As the calendar turns to September many sports fans across the US will be living their best lives. Consider that through September and October the NFL, MLB, NBA and NHL will all have regular season or post-season games. Add in the college football season hitting its stride through September and it’s a wonderful time of the year for sports fans.
College football has developed a fiercely passionate and loyal fanbase through decades of rich traditions and rivalry. The game caters to fans of all ages and those in many different demographic groups, who can be attracted to the sport and surrounding community for different reasons. Using Luminate Insights consumer research data, let’s dive into the music listener behaviors of college sports fans, including a breakdown based on gender identity, and specifically those who also identify as music listeners within these groups.

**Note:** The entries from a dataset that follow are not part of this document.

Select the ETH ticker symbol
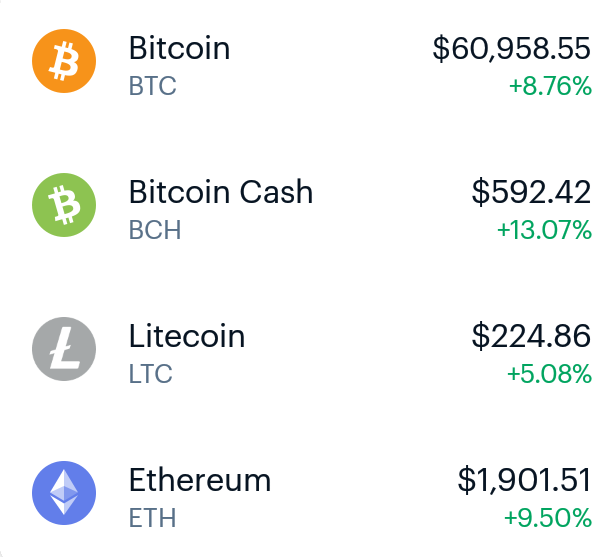616x557 pixels. click(x=153, y=518)
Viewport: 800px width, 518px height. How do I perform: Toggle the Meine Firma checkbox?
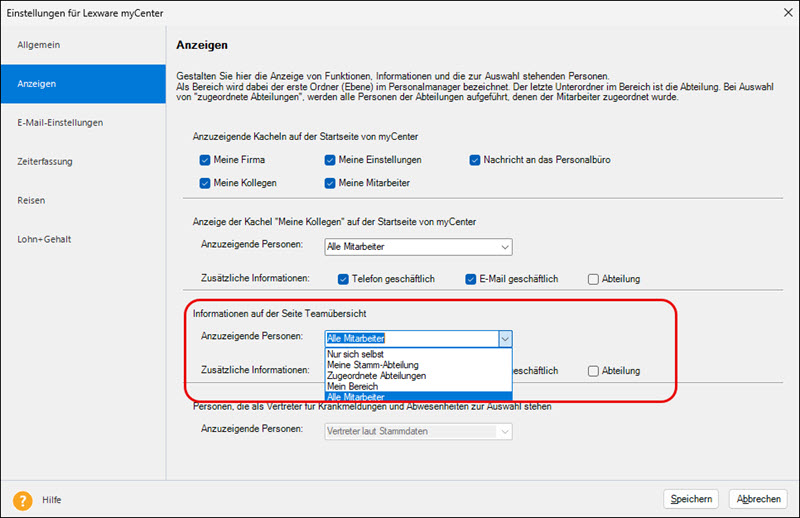205,160
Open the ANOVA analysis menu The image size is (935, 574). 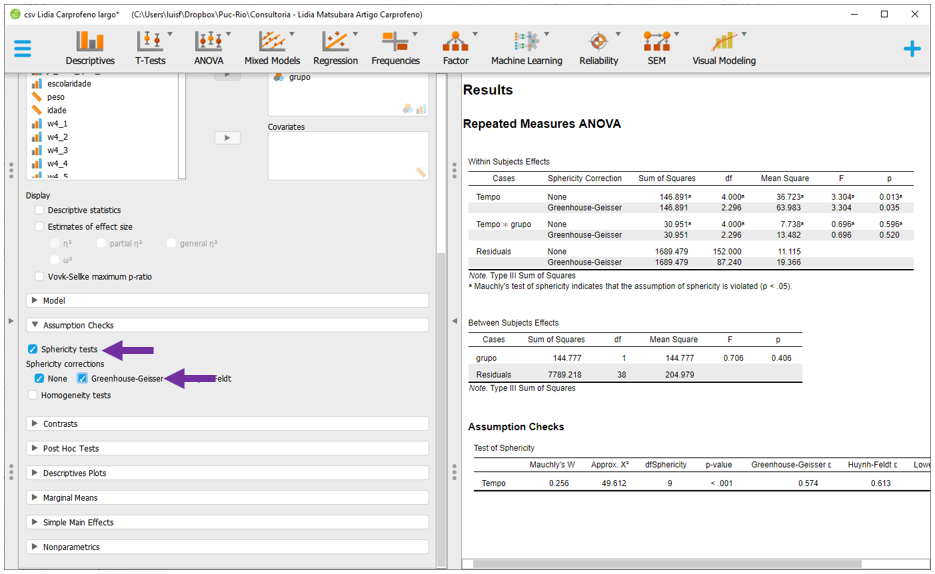(208, 47)
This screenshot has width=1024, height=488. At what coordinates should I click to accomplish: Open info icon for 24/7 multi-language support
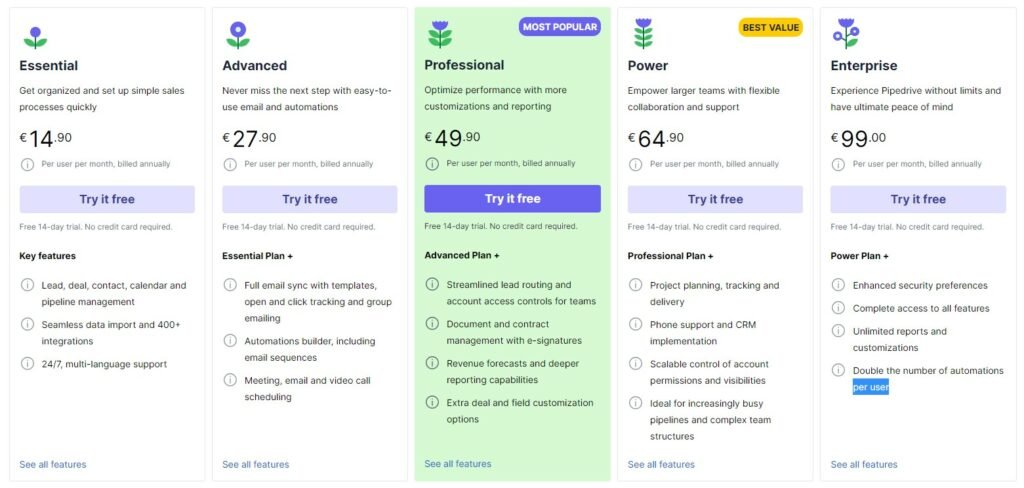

College sports fans that identify as female show an increased desire to connect with others through sports. Based on consumer research, female-identifying music listeners are 63% more likely to say they engage with sports to, “help me find and interact with a community of new people who share similar interests” when compared to the average US citizen. Additionally, they are 38% more likely to respond that engaging with sports, “allows me to connect with family / friends.” College sports fans that identify as male and listen to music are almost twice as likely to cite that engaging with sports, “allows me to be competitive” (92% more likely to respond this way).
And while it comes as no surprise that college sports fans, regardless of gender identity, spend more on sports each month than the average US citizen, what is interesting is that female music listeners spend 20% more on live music events than their male counterparts. Female college sports fans who listen to music reported spending $30 per month on live music events while males reported $25.